Hmm what ideas could I write about? Any help out there?
The Case Against the Fed
- by roguelynn
I got this petite book for Christmas, requested out of curiosity - The Case Against the Fed.
My advice – don’t bother.
I’ve read the first 30 or 40 pages this morning, and one term comes to mind: ridiculous. Let me make the point that it is geared towards people that do not know anything about banking. The author takes that point of view in order to point out how inefficient and poorly managed the Federal Reserve is ran. If you did not know much about banking, it would be easy to be sucked into this book.
It alarms me that the author dwells on counterfeit money, and then uses the act of counterfeiting money to compare to what the Treasury is doing on the Fed’s request – printing money. The book says printing money is legal counterfeit. Um, alright. Oxymoronic at first – just plain dumb when the thought actually sets in. It speaks of inflation as a bad thing, that the current supply of money is optimum and no additional money is needed. That price deflation, essentially, is positive. (Mind you – the author bases price deflation on purely technological advances. Of course the TV I bought last year will be cheaper this year after new technology replaces it. That is not price deflation).

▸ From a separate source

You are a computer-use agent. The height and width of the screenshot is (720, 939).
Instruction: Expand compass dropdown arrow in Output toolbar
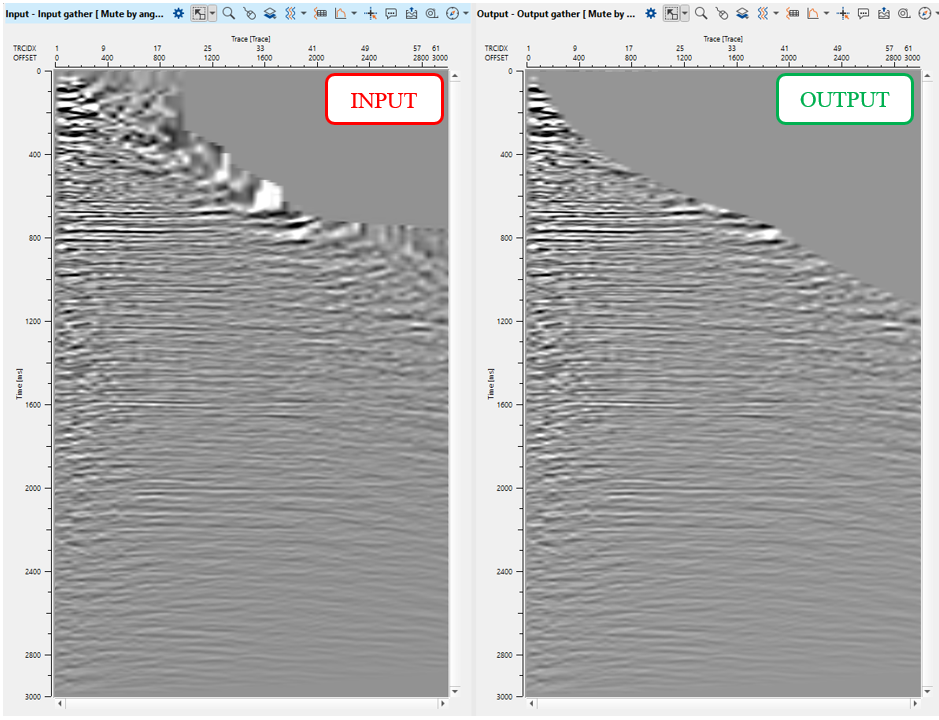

It’s one of the Fed’s tools – to control inflation. But control inflation to be moderate and expected. If we did not have inflation, the economy would not grow, would not evolve, would remain stagnant.
The author fails to explain how counterfeiting (the illegal kind) is actually handled. It is assumed that counterfeit money is not ever controlled. It is said that the criminals make the money, and buy goods, making the supply of money artificially increase. And that people down the chain of exchanging goods for the counterfeit money will lose purchasing power, not because the counterfeit money is detected and withdrawn from the people’s hands, but because at the beginning, the criminals were able to buy goods, artificially buying up the demand for the product, while the people later down the chain will have to pay more for that same product. The author uses this image to poorly construct what goes on with inflation.
Right.
Has this person taken an econ class?
Inflation is not the timing of money changing hands, where people at the end of the ladder lose out compared to the people who touch the money first. Inflation is the increase of general prices of goods & services over time. There isn’t a person that loses out because he or she is the last to receive a dollar in a chain of buying and selling goods/services. It is where everyone will be paying more overtime for products or services that once were cheaper in the past. The author uses the government fiscal spending as a poor example to illustrate the point again – that one aspect of fiscal spending is for government projects, then those projects are undertaken by contracts with private sector, where the direct families of those benefiting from the contracts are the ones that get the opportunity to spend the money first, and so the ladder continues down. Supply & demand does not react that fast, where someone buying a product today will affect the price of it tomorrow. It is plain not possible.
At least I know which school I know not to go to for my PhD.